Corey Haim died of pneumonia complications


The coroner's report says the 38-year-old died from "community-acquired pneumonia" along with lung, heart and blood vessel problems.

Low levels of eight drugs, including both over-the-counter and prescription medications, were found in Haim's system along with some marijuana. However, the coroner's office said the drugs were not a factor in his death.

"He had some blockages of the heart and the artery, and he died of natural causes. There were a number of prescription drugs found in his system, but not to a lethal level," said Los Angeles coroner's spokesperson Ed Winter.

The drugs included tranquilizers and some common cold and flu medications -- such as ibuprofen, the cough-suppressant dextromethorphan; the antihistamine diphenhydramine; carisoprodol, a prescription muscle relaxant; the tranquilizers diazepam and meprobamate, which are found in Valium and other medications; and the antidepressants fluoxetine and olanzapine

Haim, who struggled with drug problems throughout his life, died March 10 after collapsing in the apartment he shared with his mother in the 3600 block of Barham Boulevard in Universal City. He had been suffering from flu-like symptoms, and police said he was taking over-the-counter and prescription medications.

The coroner's report noted that Haim's heart was abnormally large and factored in his death.

"His heart was 530 grams. The average normal heart weighs 300 grams," coroner's spokesman Craig Harvey said.

Haim also had damaged lungs and arteriosclerosis of his coronary arteries, with some vessels 50-percent and even 75-percent blocked. Haim also had an enlarged liver.

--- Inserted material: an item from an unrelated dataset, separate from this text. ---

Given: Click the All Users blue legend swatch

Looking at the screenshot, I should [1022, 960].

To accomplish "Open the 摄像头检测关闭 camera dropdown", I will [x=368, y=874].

At the time of his death, police said the Canadian actor may have died an overdose, but no illegal drugs were found at the apartment. However, the coroner found his name on prescriptions from nearly two dozen doctors.

California Attorney General Jerry Brown said in April that Haim's death had been linked to an illegal and massive prescription drug ring. He said an unauthorized prescription in the actor's name was found during a probe of phony prescription pads ordered from a San Diego vendor.

Brown said Haim employed "doctor shopping" to obtain 553 prescription pills - including powerful sedatives such as Valium and Xanax and painkillers such as Vicodin and Oxycontin - in the two months before his death. He called Haim a poster child for prescription drug abuse.

However, no Oxycontin was found in his body.

Haim was born in Toronto in 1971. He earned fame for roles in the 1980s films "The Lost Boys," "Lucas," and "License to Drive." He had just finished a shooting a movie and was trying to get his career back on track when he died.

The Associated Press contributed to this report.